I like lesbians. A lot of guys like lesbians but with the misguided notion that they will have a threesome with them, that is of course actually the domain of bisexuals but even then only the really cool ones (that's a whole other article). The lesbian scenario doesn't really work because you're like "Cool, you're lesbians, can we have threesome?" and they're like "No. You're a man and we're lesbians. Having sex with you would completely defeat the purpose of our divinely inspired lesbianhood."
This is a conversation I've had with many lesbians and despite this I still really like them. I once wrote a short essay on the matter to explain my fondness for this wonderful group of women. I'd like to say a big hello to the sisterhood of lesbians whether you be of the butch or lipstick variety (but of course mostly to the lipstick variety because deep down I'm really quite shallow).

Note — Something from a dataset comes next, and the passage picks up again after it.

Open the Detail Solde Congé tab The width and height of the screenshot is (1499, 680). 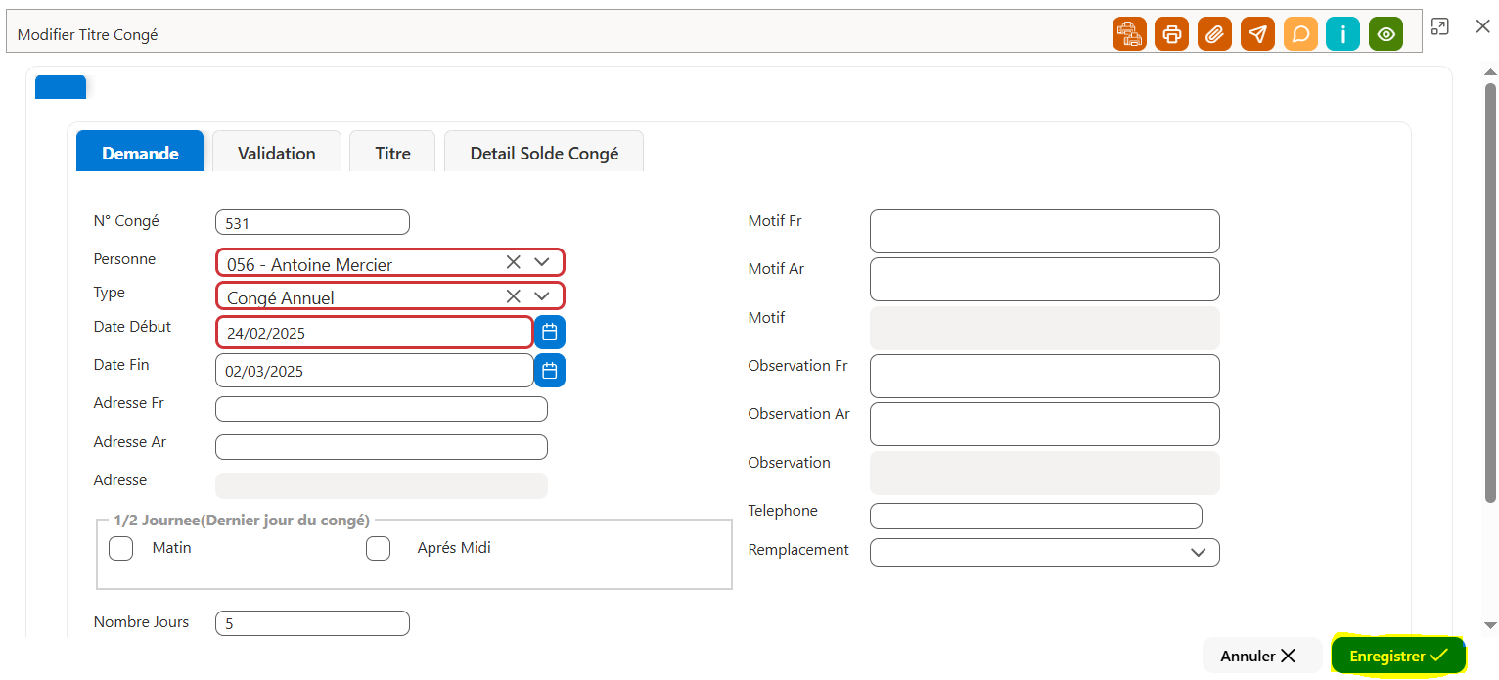(x=544, y=153)
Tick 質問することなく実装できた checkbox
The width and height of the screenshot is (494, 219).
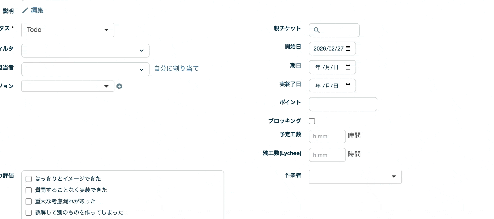click(29, 190)
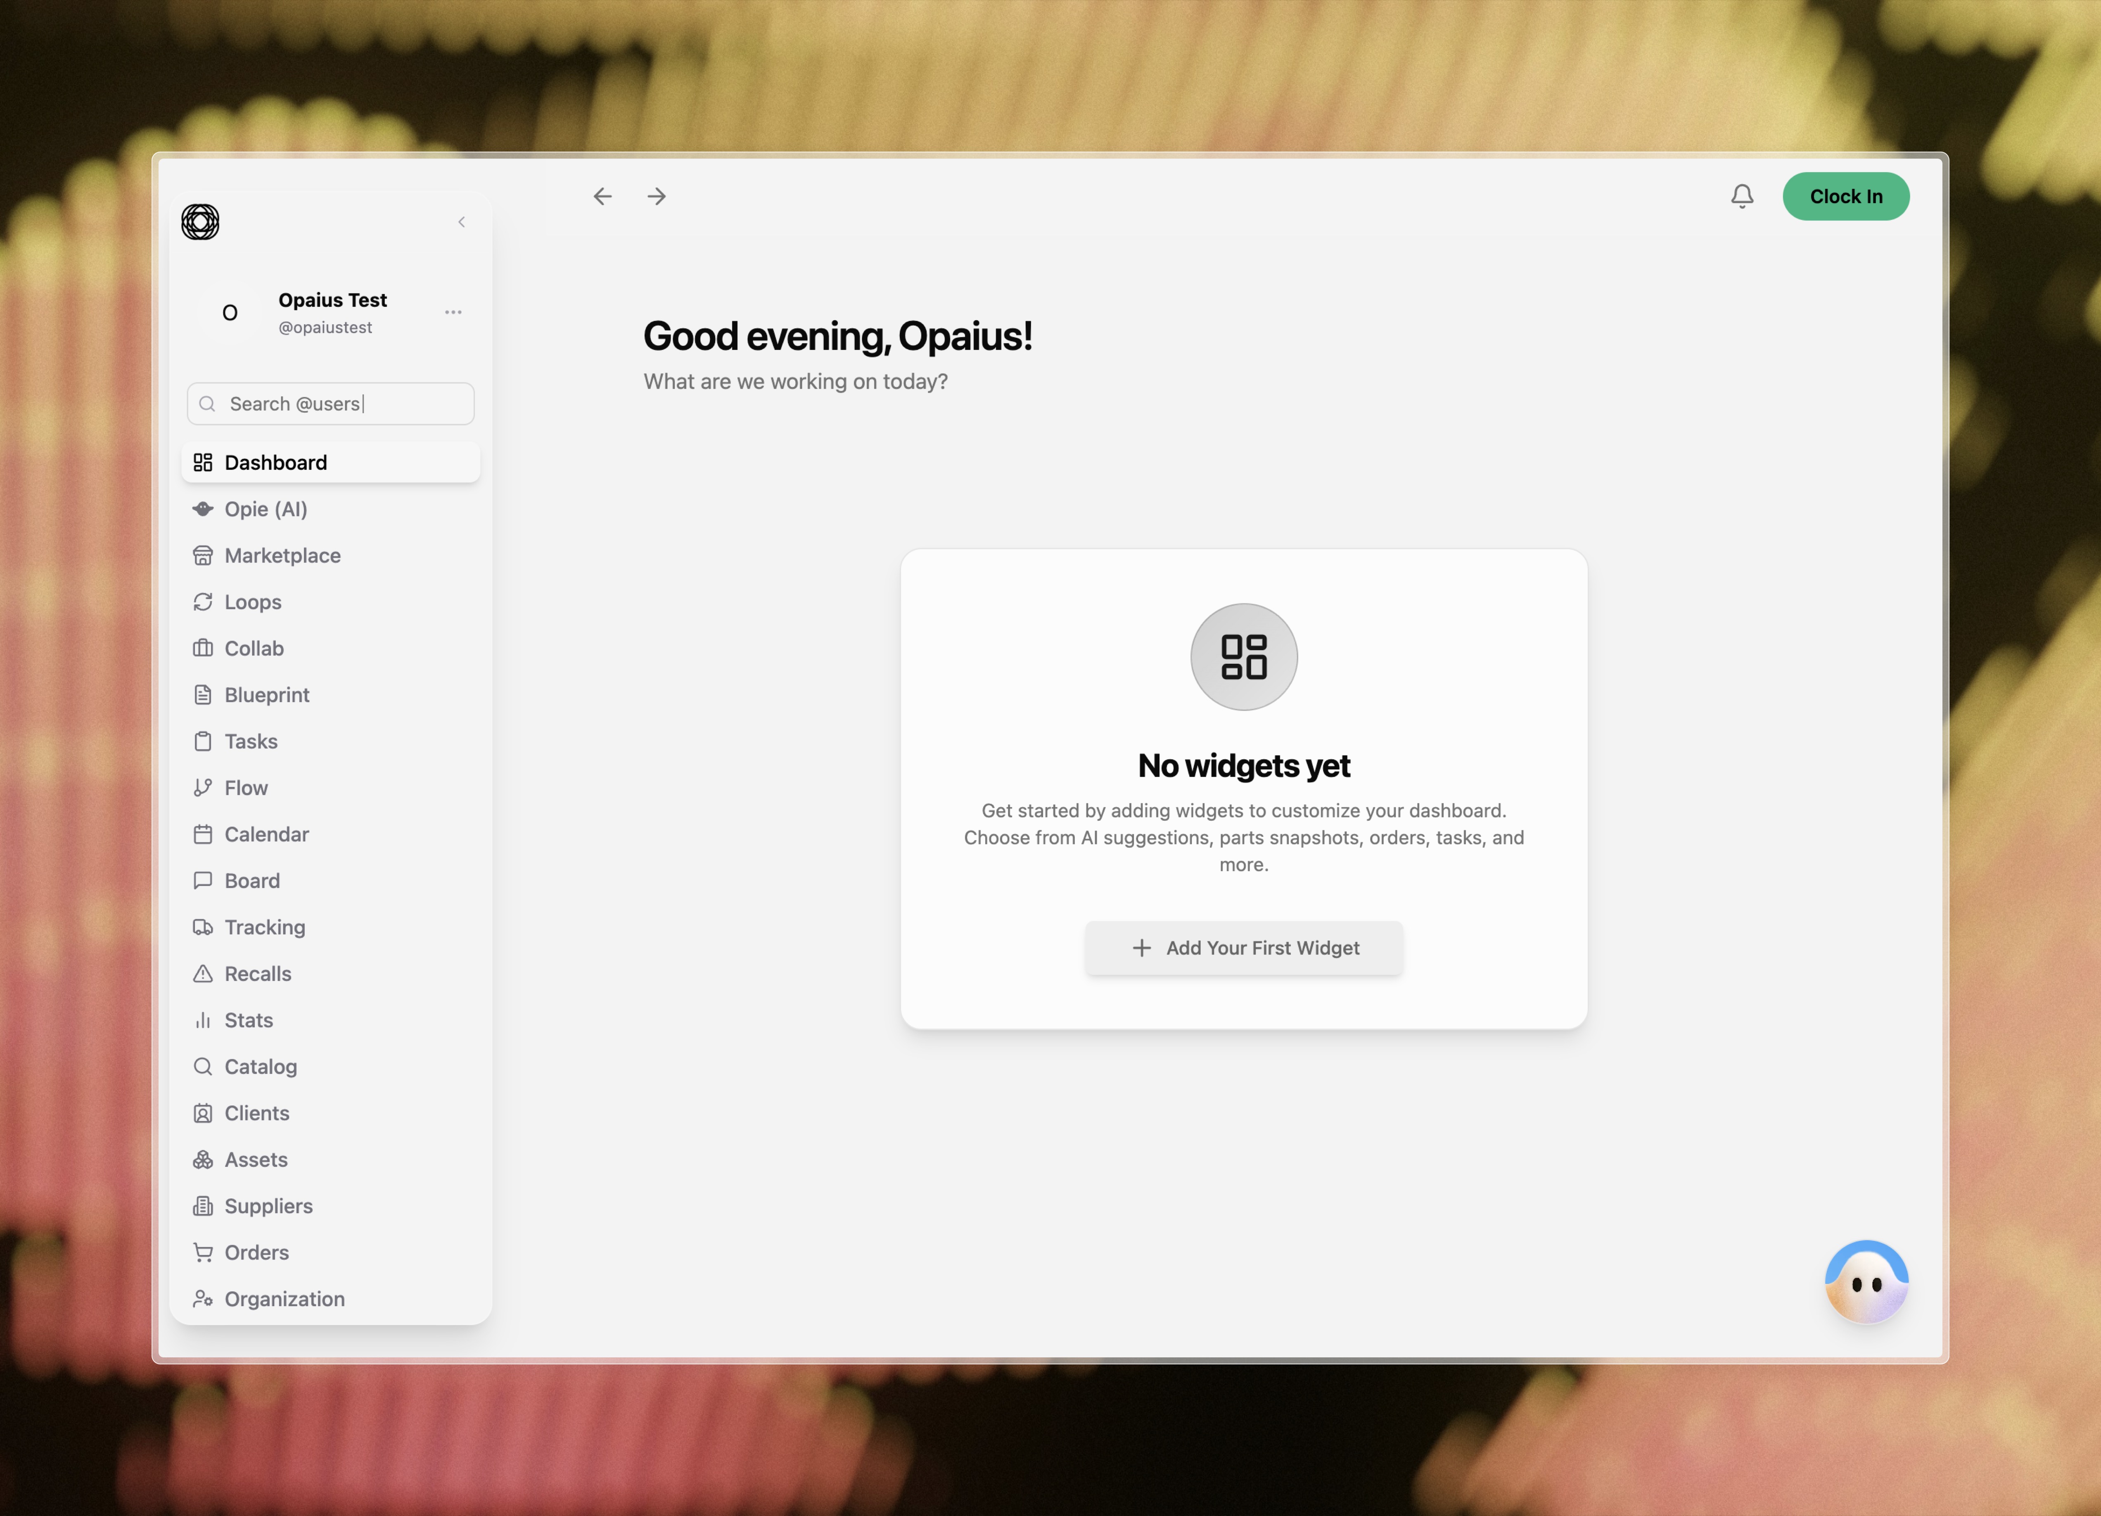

The explanation goes as follows.
In the beginning God made woman but woman bitched (quite understandably I think) to God about the lack of labour saving devices, the predominantly green colour scheme and the lack of entertainment. God (who is actually a sexless blob of green jelly) thought it was pretty hot stuff and was rather offended by her bitching. So with the sole purpose of pissing her off God created man. Basically man is just a device to piss women off and occasionally entertain them through their stupidity (they also have something to do with perpetuating the species that I cannot currently recall). After a few thousand years God had forgiven the original woman's bitching (her name was Cheryl, she was a bit of a skank to be honest) and invented lesbianism as compensation.
Men are absolutely disgusting creatures. Take the penis (not literally you sick person) for example. If I weren’t a guy I wouldn't go within 10 fucking feet of one those things (and despite what some guys may have told you they DON'T get that long unless you are a blue whale...with a penis extension). Imagine your best friend is a penis (this may not be a stretch for some of you). You go out with them and have fun and just when the night is peaking and you’re having a great time they throw up, not just on you, but inside you. This is the penis in a nutshell (I have heard that occasionally they do get that small in cases of androgen insensitivity). So of course lesbianism makes more sense to me then anything else. Why would any woman want to be with a guy? Now for the song in tribute to the smartest girls in the world (to be sung in Gilbert and Sullivan style):
Lesbians, lesbians
Let’s be friends with lesbians
Let’s make sure there's lots of them
And make sure it never eeeeeeends... you know:
Eating carpet, munching box
Having sex with rubber cocks
Wearing short hair, avoiding men
I really do like lesbiaaaaaaaaans
And I couldn't stand a world
Where there is no girl on girl
'cause I really do like
leeeeeeees----biiiiiiiiii-----aaaaaaaaaaans
P.S. I 'd like to take this opportunity to apologise to everyone.